▶ Extracted data
☆ ☆ ☆ ☆ ☆

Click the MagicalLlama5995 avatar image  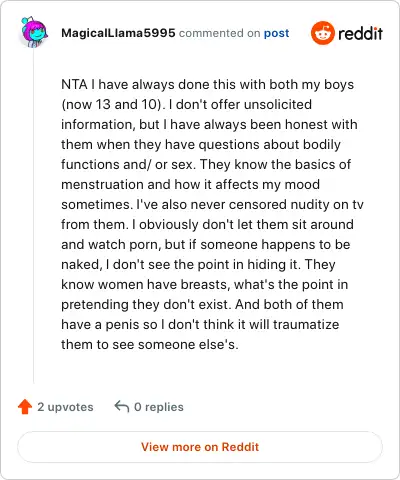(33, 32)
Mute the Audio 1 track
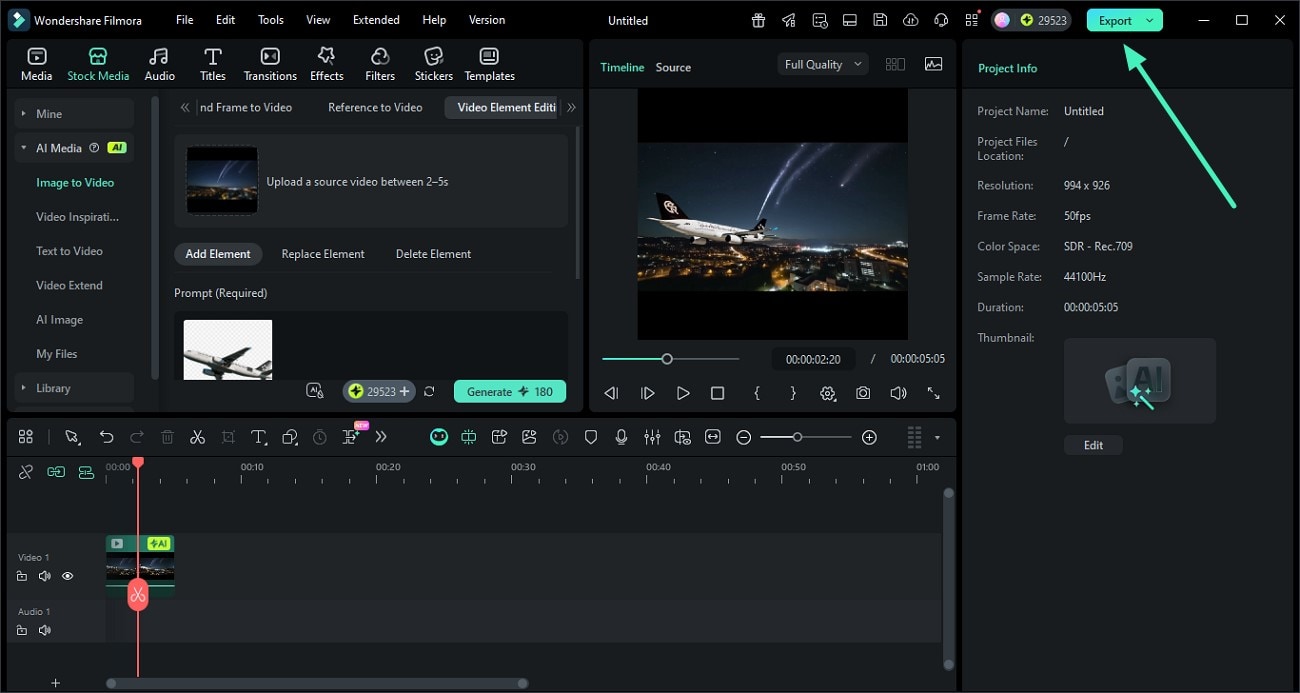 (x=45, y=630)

☆ ☆ ☆ ☆ ☆

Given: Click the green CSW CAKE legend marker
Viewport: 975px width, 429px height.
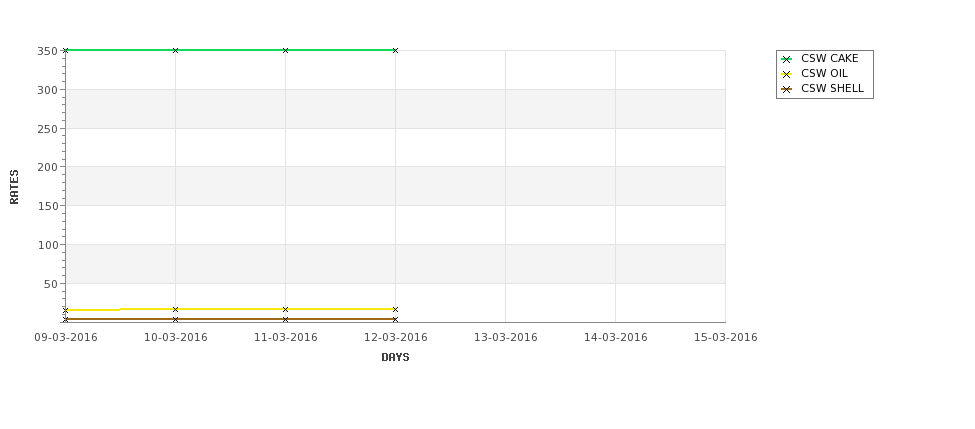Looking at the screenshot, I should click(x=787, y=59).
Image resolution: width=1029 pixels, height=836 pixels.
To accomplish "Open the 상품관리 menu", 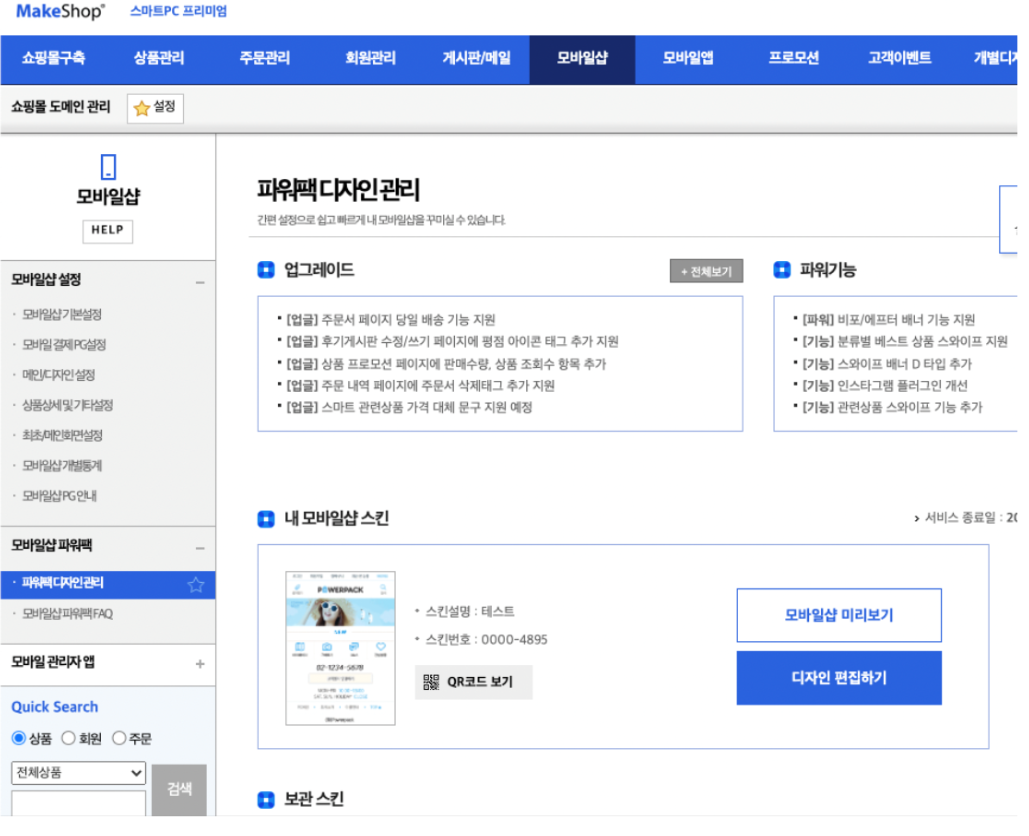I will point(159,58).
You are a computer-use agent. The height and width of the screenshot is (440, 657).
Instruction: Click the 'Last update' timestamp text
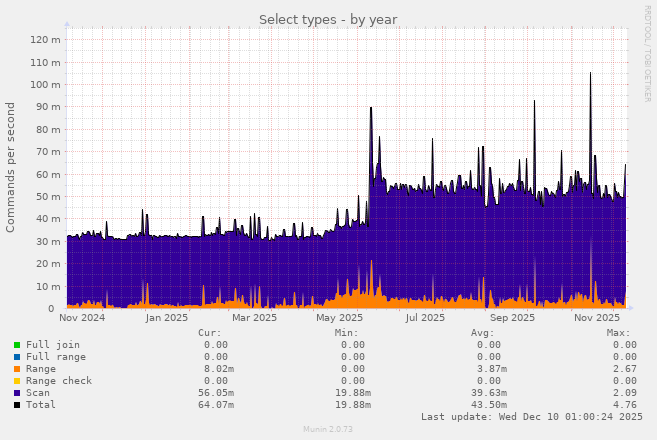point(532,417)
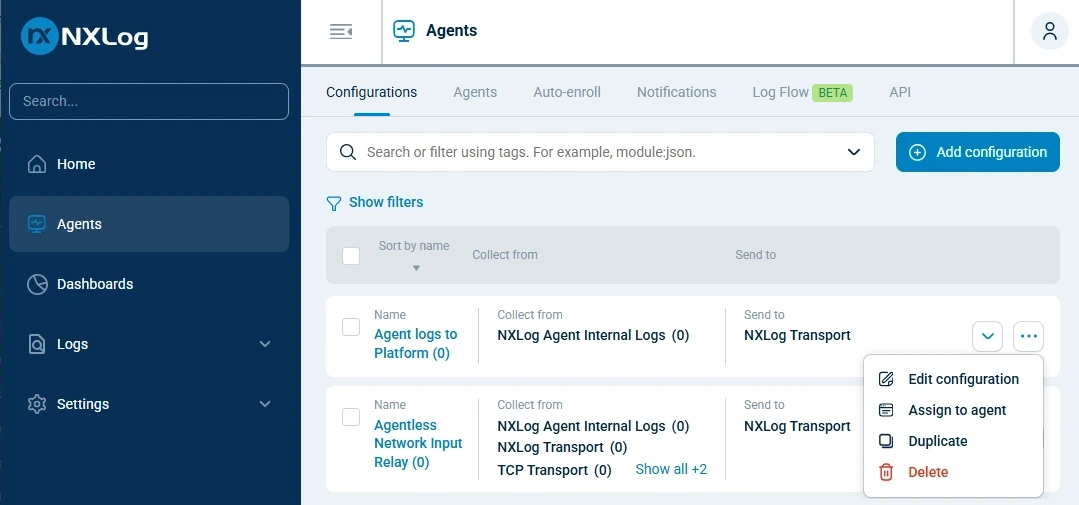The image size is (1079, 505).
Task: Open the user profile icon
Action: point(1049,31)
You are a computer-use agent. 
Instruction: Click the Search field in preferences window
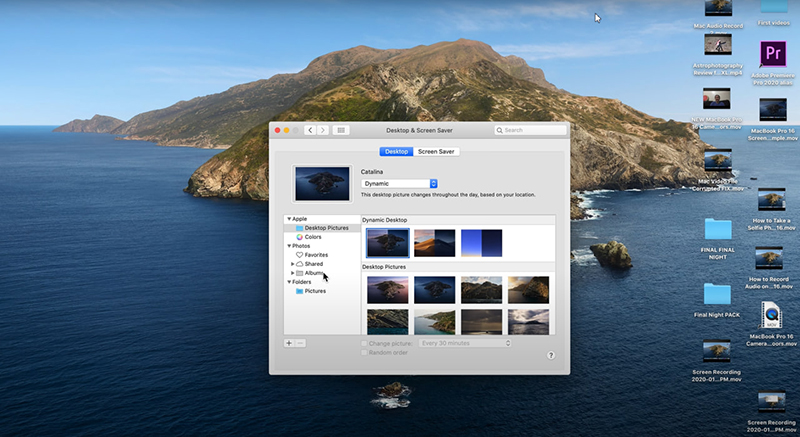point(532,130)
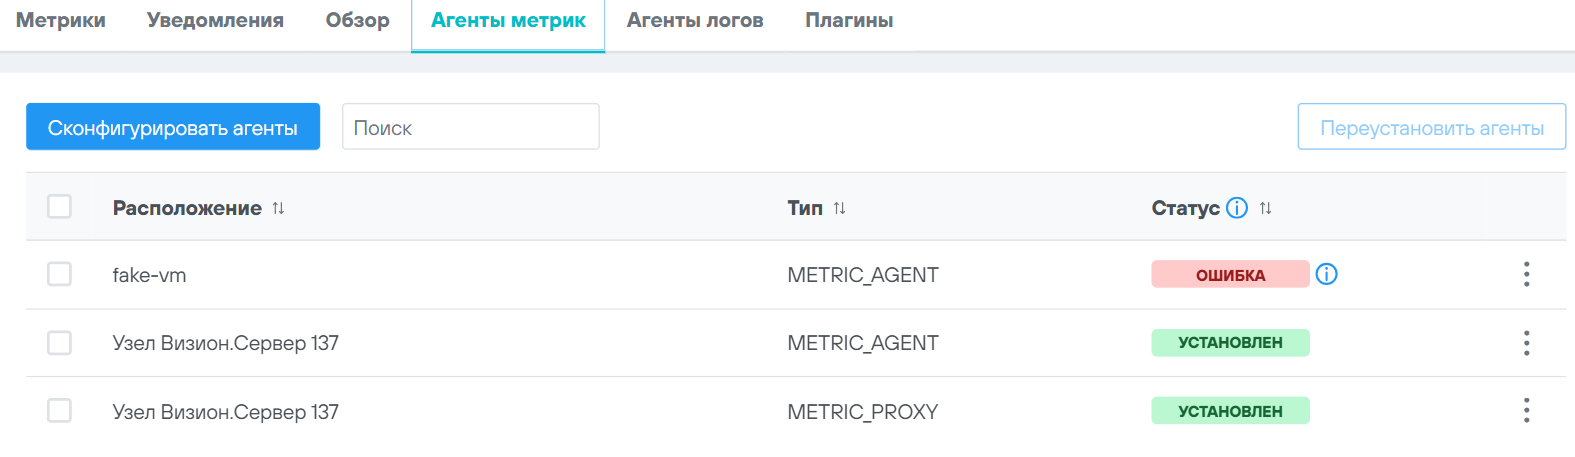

☆ ☆ ☆ ☆ ☆

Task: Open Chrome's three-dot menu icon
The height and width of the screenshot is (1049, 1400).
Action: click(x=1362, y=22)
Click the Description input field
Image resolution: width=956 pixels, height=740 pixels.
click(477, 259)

☆ ☆ ☆ ☆ ☆

▶ What is being asked
Every line above with the string "computer" in it needs to be copied.

▶ Worked solution
You are a computer-use agent. The height and width of the screenshot is (440, 657).
You are a computer-use agent. 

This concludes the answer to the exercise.